I have a son at ND. Respect for women exists broadly. Male students, for the most part, are prepared and willing to intervene in situations that become inappropriate - no less potentially dangerous. Are there male students at ND who act in the way described in the article? Undoubtedly yes. But my sense is that they represent a much much smaller percentage of the male student body than at other schools. Give me a break. No one comes to Notre Dame without understanding and accepting the restrictions (parietals, single sex dorms, etc.) and behavioral norms that define the school. There is a lot of self-selection in who ends up attending Notre Dame…and that is evident to all who step on campus and look around.
My son had choices to go to great universities. He chose Notre Dame for its values and community - just like most kids.
No, in general, it does not strike me as accurate, and I am a woman who graduated from ND in mid 80s. Sadly, no place is 100% safe, and incidents can happen anywhere, but that article, in my humble opinion, does not portray the general ND vibe.
2017 grad here. Not sure what school this guy could be talking about, but it wasn’t the Notre Dame I attended. I had many male friends in several different dorms and never witnessed this kind of behavior. I did not feel unsafe around the men on campus as a female. I was an RA as a senior, and never heard of incidents like those described either. Seems like this guy should have wised up and gotten new friends if this was his experience.
My DD is a sophomore and from her experience (as consistently related to me) this is not Notre Dame. I have me probably over 50 of her friends from various place and backgrounds and they all seem to be having the same experience as her. No place is perfect, but ND is pretty close…
You can find this on any campus. I saw this on my completely dry (truly dry) college campus in the 90s. The talk was the same; the “boys” the same. But no school is only this.

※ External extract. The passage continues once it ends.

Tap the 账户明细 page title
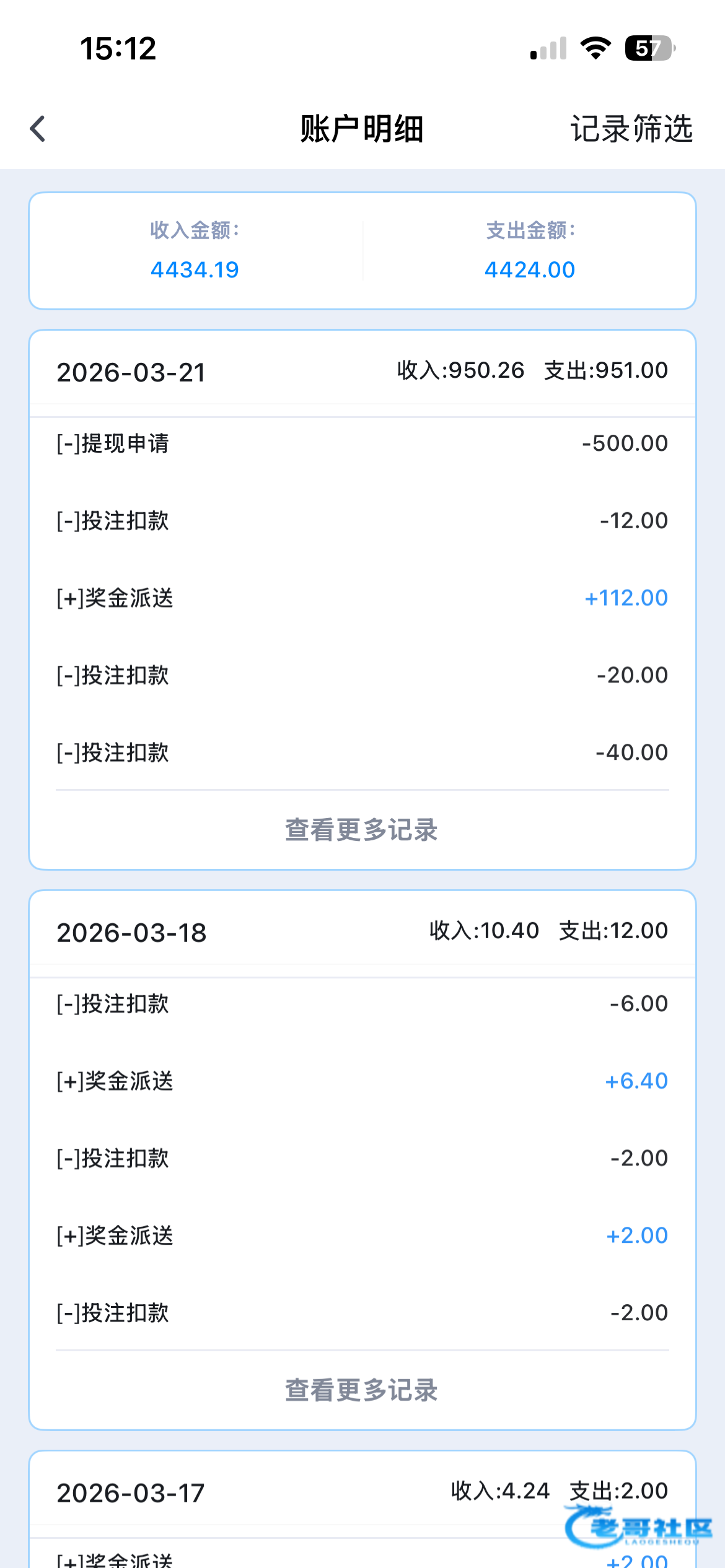 point(362,129)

I read the article and some of the responses above and am confused about the “facts” in the article. If Notre Dame has single-sex dorms, how in the world was it possible for the author to witness the morning-after-walk-of-shame-he describes (and which he assumed was the aftermath of a sexual assault without a word from the women he saw.) And, from where in the world was he “walking home on a Saturday morning” as he supposedly witnessed this young lady “limping down a dormatory hallway”?
Just incredible that he would slander his university in this way without a shred of actual evidence. I bet they regret accepting his application.